Since the BesArt The river museum project was announced, promoted by the Mediterranean Street Art association and the Real Cercle Artístic de Barcelona, ??many of the best street art artists in the country have chosen to display their works on the walls of the fluvial park. A route, at the moment, of 900 meters that integrates 41 works by creators of the stature of Aryz (Octavi Serra Arrizabalaga), who was the one who started the process of creating the first work of BesArt, and soon add other artists of recognized prestige, such as Sixe Paredes, Mina Hamada, Franco Fasoli or Francesc Punsola.

The aspiration of the promoters of BesArt is to “maintain a living museum” that can be appreciated as the essence of urban art, as defined by David Hernández, president of Mediterranean Street Art and one of the founders, which can lead to a mixture that fusion “philanthropy with the cultural industry”.

The consolidation of the urban museum takes place through the generation of synergies with complementary activities, as happened with the World Peace Forum when the river museum created the Wall of Peace, where hundreds of people left their mark. In this aspect, a key piece is the Real Cercle Artístic de Barcelona, ??the historic Barcelona cultural institution with a history of 140 years in the artistic world. Its president, José Félix Bentz, describes it: “We have given urban artists the opportunity to exhibit at the Palau Pignatelli”, headquarters of the entity. This is the case of Aryz himself, “who had a spectacular reception” and was, he admits, “one of the most crowded events”. And it is that the Circle sets the museum one of the lines of regular collaborations, such as those it maintains with several visual arts festivals, to “merge classic art with current artists and contemporary art”, whereby thing assures: “El Cercle could not close the door to a project like BesArt”.

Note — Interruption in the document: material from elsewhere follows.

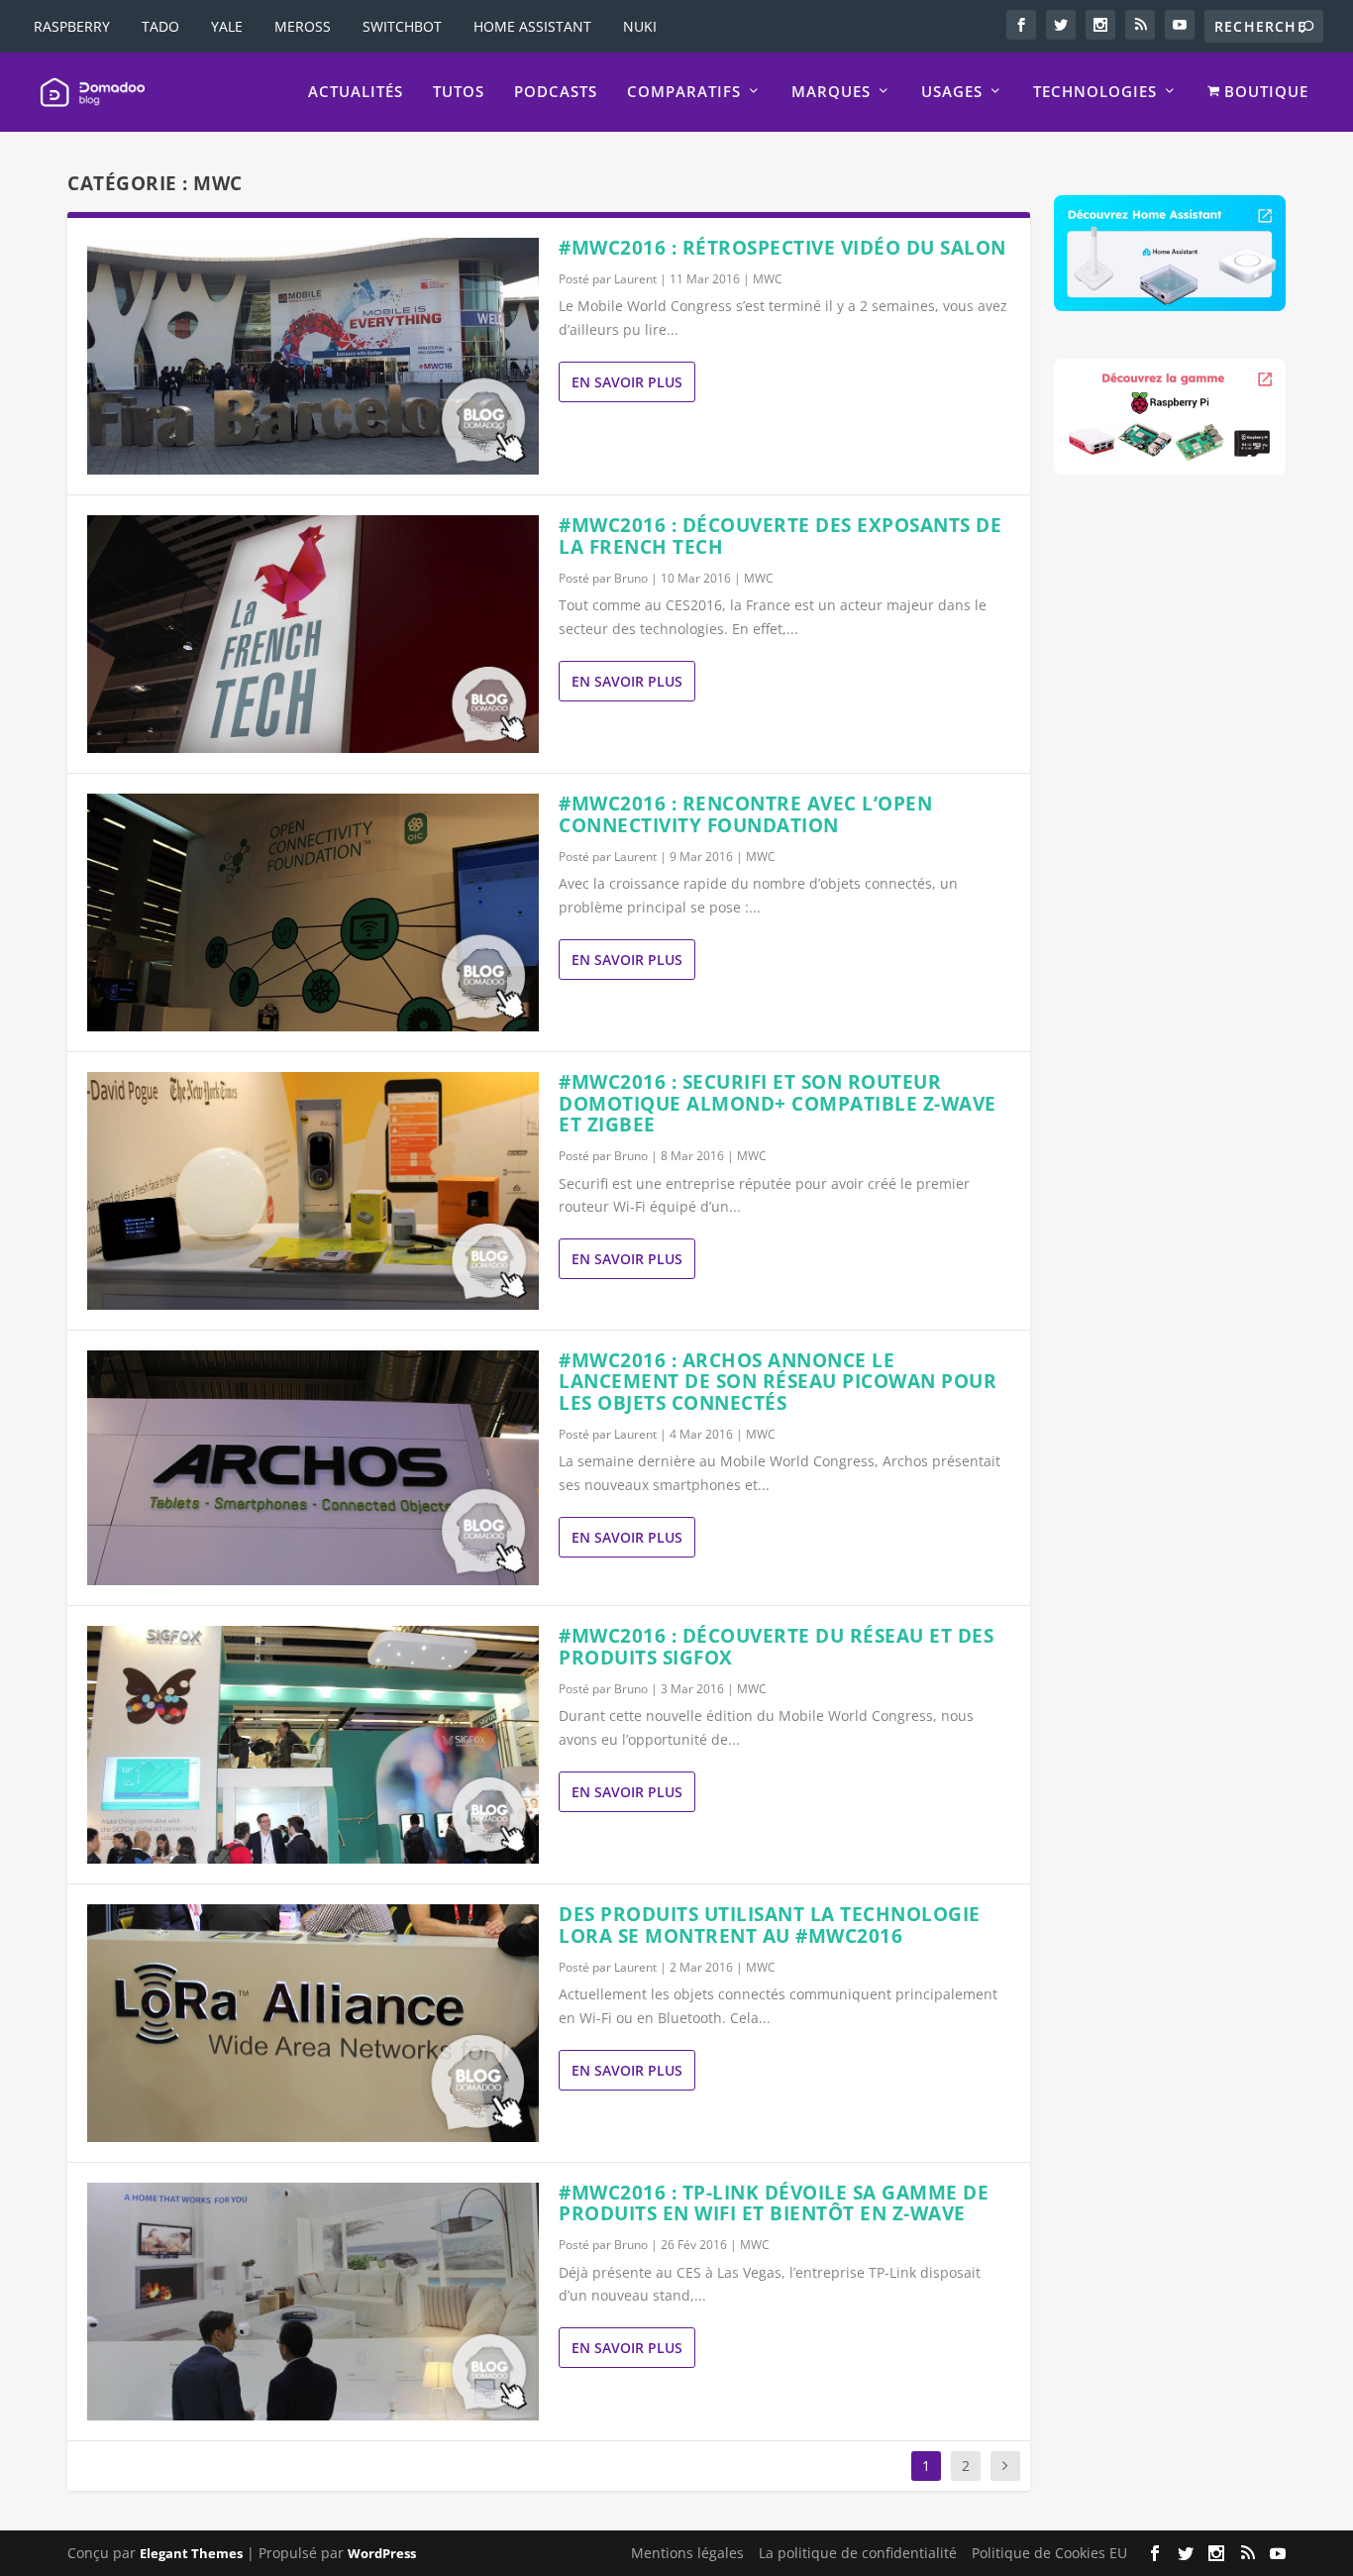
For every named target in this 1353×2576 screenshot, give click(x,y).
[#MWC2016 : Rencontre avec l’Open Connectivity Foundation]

It would not be surprising if the artists who participate in the Besòs museum project end up one day exhibiting “at the Queen Sofia or Tate Modern in London”, as has already been done by the second artist who embodied his work on a wall in Fluvial Park, Sixe Paredes, as pointed out by Albert Agustí, executive director of the project, who also highlights BesArt as a point of convergence between established artists and novice painters who seek notoriety by presenting their projects to the organization. Ultimately, the Santa Coloma project consolidates its prestige in international forums, largely thanks to the peculiarity of combining collaborations with other social activities, such as teaching with the involvement of local groups, for example schoolchildren, to whom the neglected urban art is introduced.

The artists themselves recognize that it is rewarding to paint on the walls of BesArt because of the interaction that is generated with the public, which they have never had before. The organizers exemplify this with an anecdote from Francesc Punsola, recently famous for revealing the authorship of a petroglyph that appeared to be Neolithic. They explain that “he got stuck on the title of his work” until a cyclist passed him and shouted “Vanishing point, artist, vanishing point!”, so he ended up calling it Punk de fuga, a work he defines as “countercultural, which opens a dimensional portal to those excluded from society, an opening with fuga”.

But a project of such magnitude needs collaborators and patrons, philanthropists who help to consolidate the evolution of urban artists with a new creative and participatory model that turns it into an international cultural benchmark. A space that presents another unusual aspect: since its creation it has not been vandalized. “Not even a pen drawing”, they say.